Urgence de préserver nos biens communs, regard critique porté sur l’histoire et son héritage, scénarii futuristes intégrant l’ensemble du vivant, la scène artistique internationale ouvre autant de portes qu’il est nécessaire pour fonder une nouvelle façon d’habiter la terre et de la partager équitablement entre les humains et non-humains.

Les routes de ce changement culturel se dispersent de la Finlande à la Slovénie, en passant par les États-Unis ou la Jordanie, avant de zoomer sur la France, dans notre prochain numéro.

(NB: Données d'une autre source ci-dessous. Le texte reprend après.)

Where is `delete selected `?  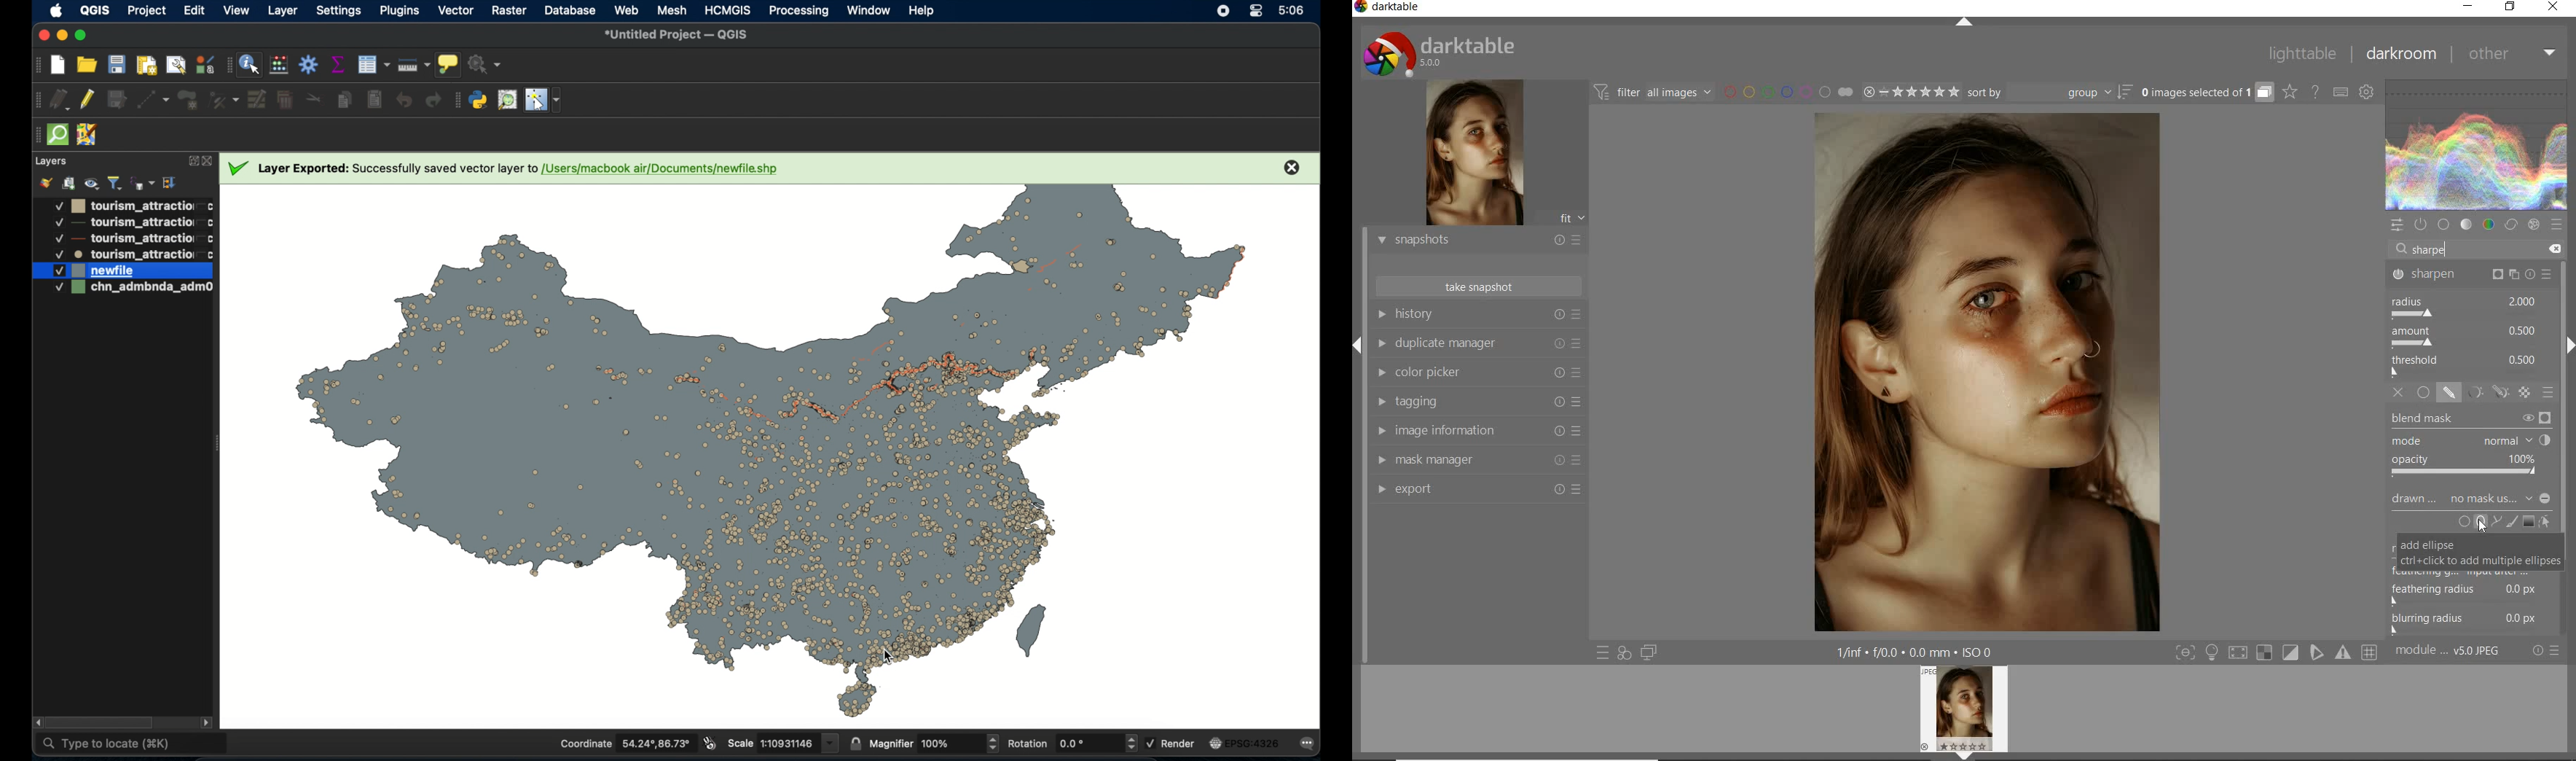 delete selected  is located at coordinates (285, 100).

La mer, un bien commun en émoi

La première biennale d’Helsinki se tiendra à partir du 12 juin sur l’île de Vallisaari, sous le titre « The Same Sea » (La Même Mer). La dimension insulaire y sera explorée comme métaphore d’un monde fragile et questionnera également la mer comme bien commun, autour d’œuvres d’artistes à la fois finlandais et internationaux tels que Janet Cardiff & George Bures Miller, Katharina Grosse, Gustafsson & Haapoja, ou encore Tadashi Kawamata. L’océan Arctique et sa banquise sont le sujet de maintes explorations de l’artiste Julian Charrière, retracées depuis le 2 mai dans son exposition Towards No Earthly Pole au Dallas Museum of Art aux États-Unis. Les mers plus chaudes, mais tout aussi inquiétantes dans leur évolution liée au réchauffement climatique, unissent l’artiste suisse Claudia Comte et ses complices de TBA21. L’artiste s’attache sur la complexité des coraux dans une exposition sculpturale intitulée After Nature depuis le 11 mai au Musée National Thyssen-Bornemisza de Madrid.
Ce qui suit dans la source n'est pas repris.